> **WHAT IS BEING ASKED**
All that is needed is the line containing "The image size is (642, 833)." and the lines after it to the end of the material, written out exactly, pictures left aside.

> **GIVEN RECORDS**
:::::

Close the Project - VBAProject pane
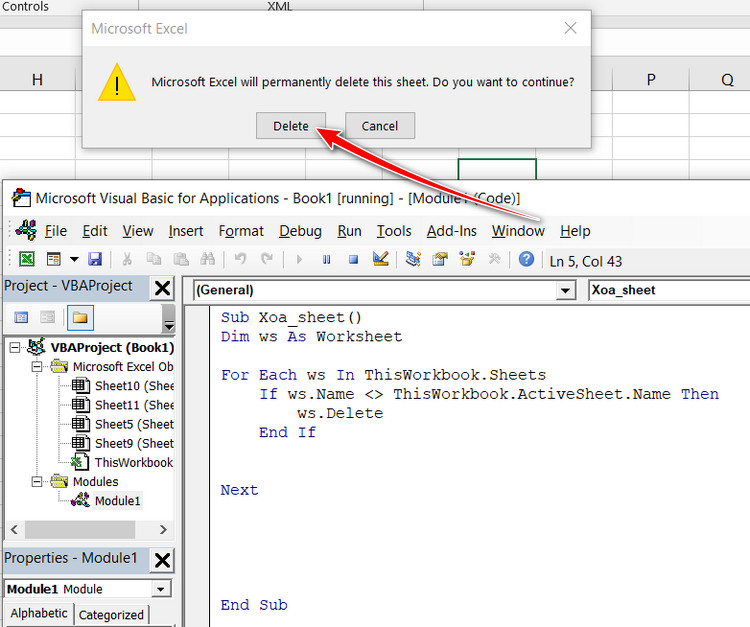Screen dimensions: 750x627 click(x=162, y=288)

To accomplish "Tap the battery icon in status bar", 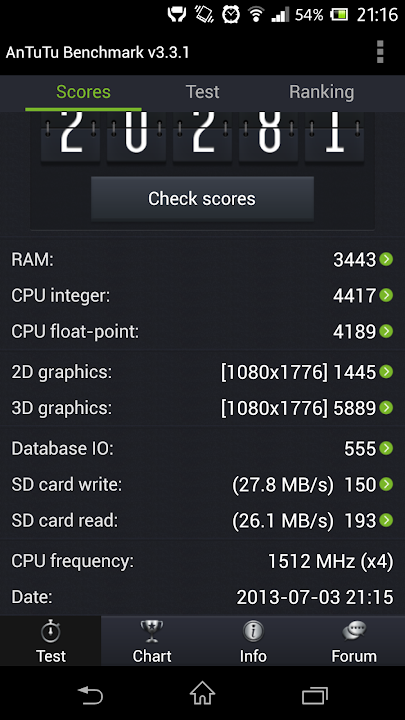I will pyautogui.click(x=339, y=15).

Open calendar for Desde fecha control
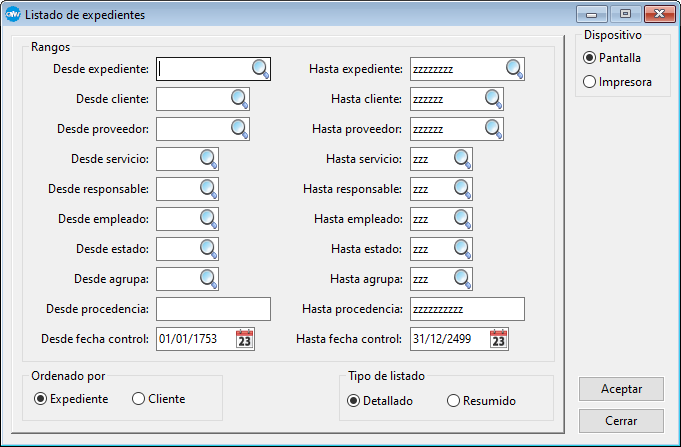tap(245, 339)
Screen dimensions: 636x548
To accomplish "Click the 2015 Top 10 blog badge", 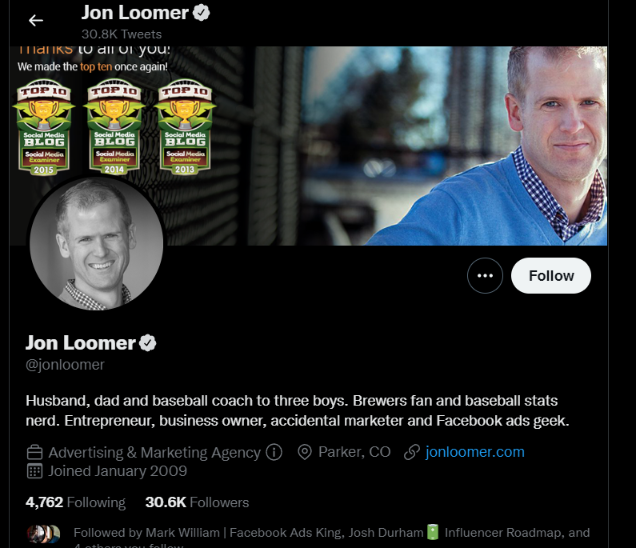I will pos(44,127).
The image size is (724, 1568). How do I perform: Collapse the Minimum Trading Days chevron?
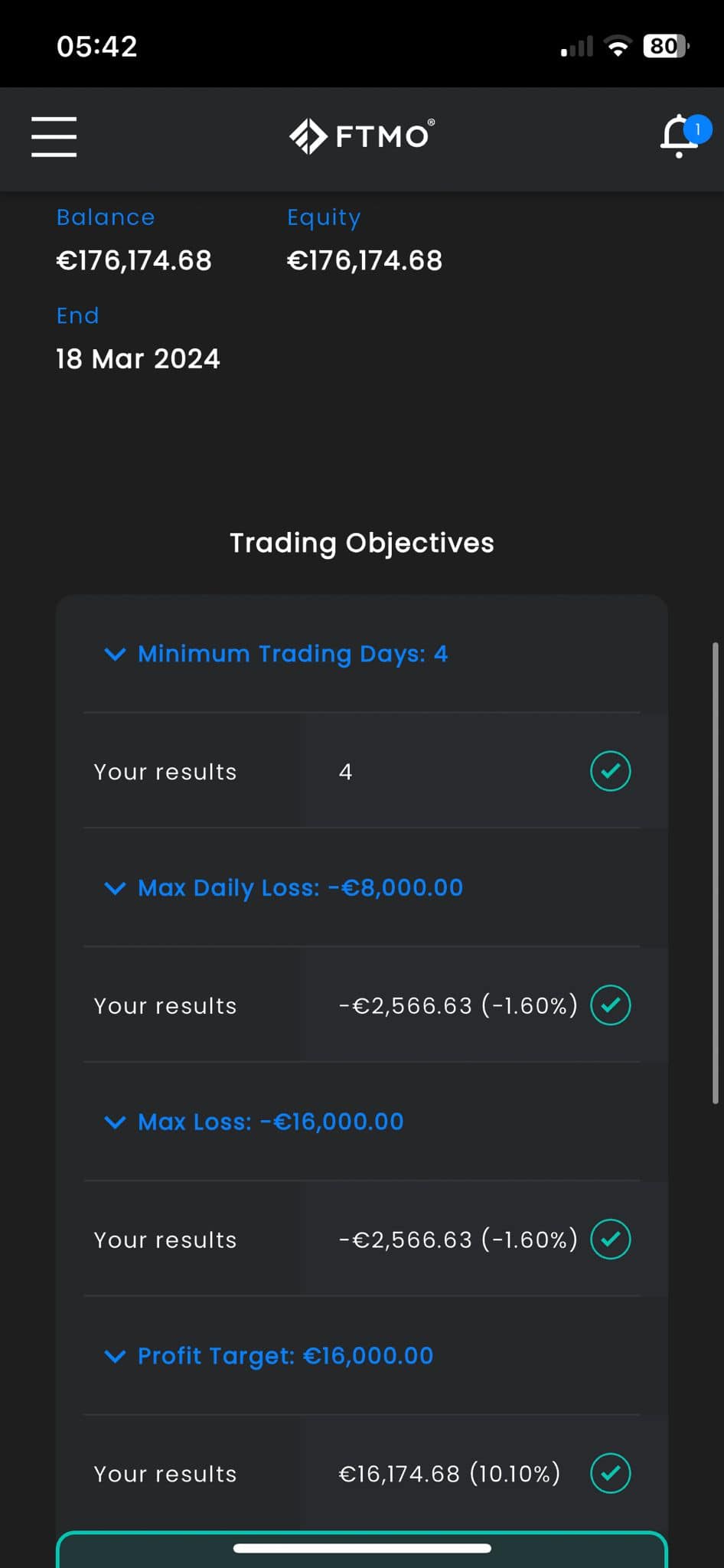115,654
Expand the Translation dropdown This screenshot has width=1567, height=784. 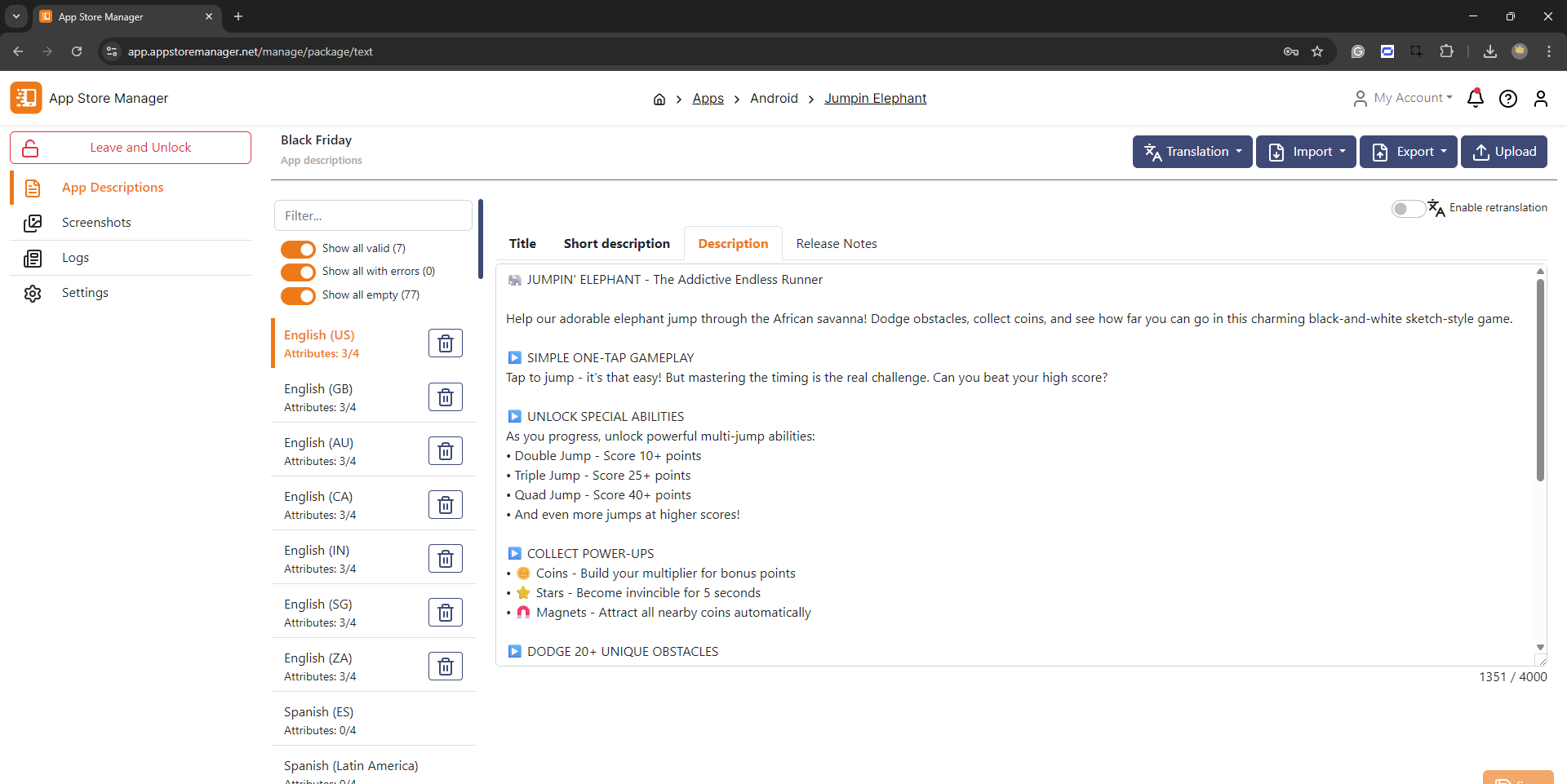click(x=1192, y=152)
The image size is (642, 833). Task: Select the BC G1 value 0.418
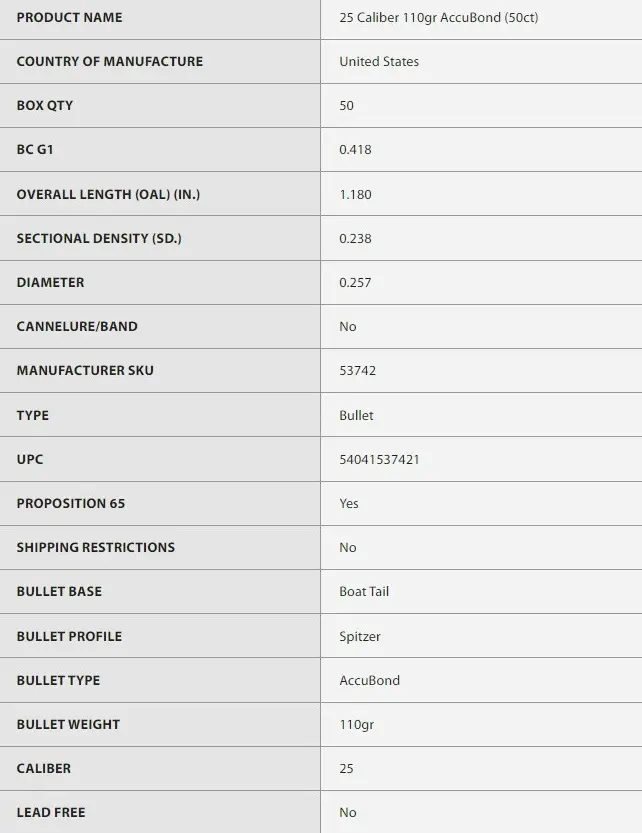(355, 150)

:::::

> **THE COMPLETED TASK**
The image size is (642, 833). Task: Select the BC G1 value 0.418
(355, 150)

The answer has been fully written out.